## Dataset records

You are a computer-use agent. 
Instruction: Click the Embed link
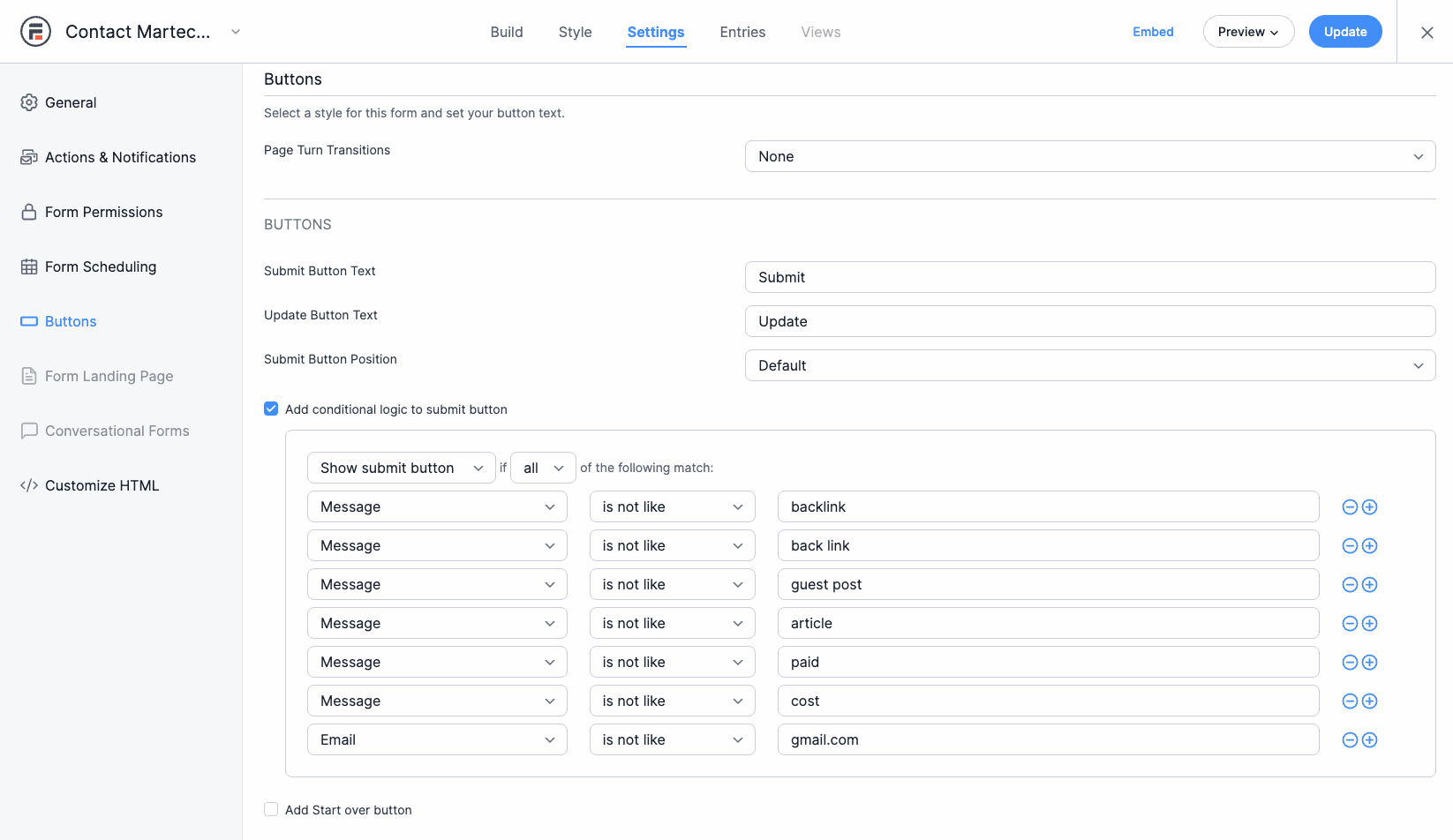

---

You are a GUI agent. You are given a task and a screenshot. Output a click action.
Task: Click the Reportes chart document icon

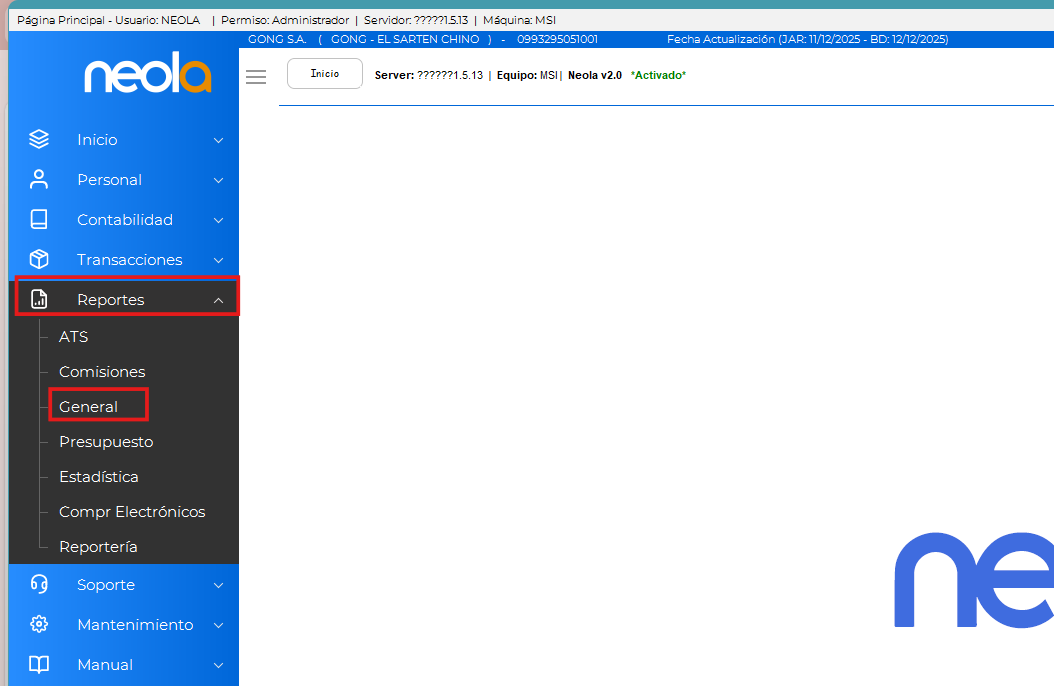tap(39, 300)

## Problem
Throughout the data above, find each line that includes the string "agent"; state only how many there are.

## Expected answer
2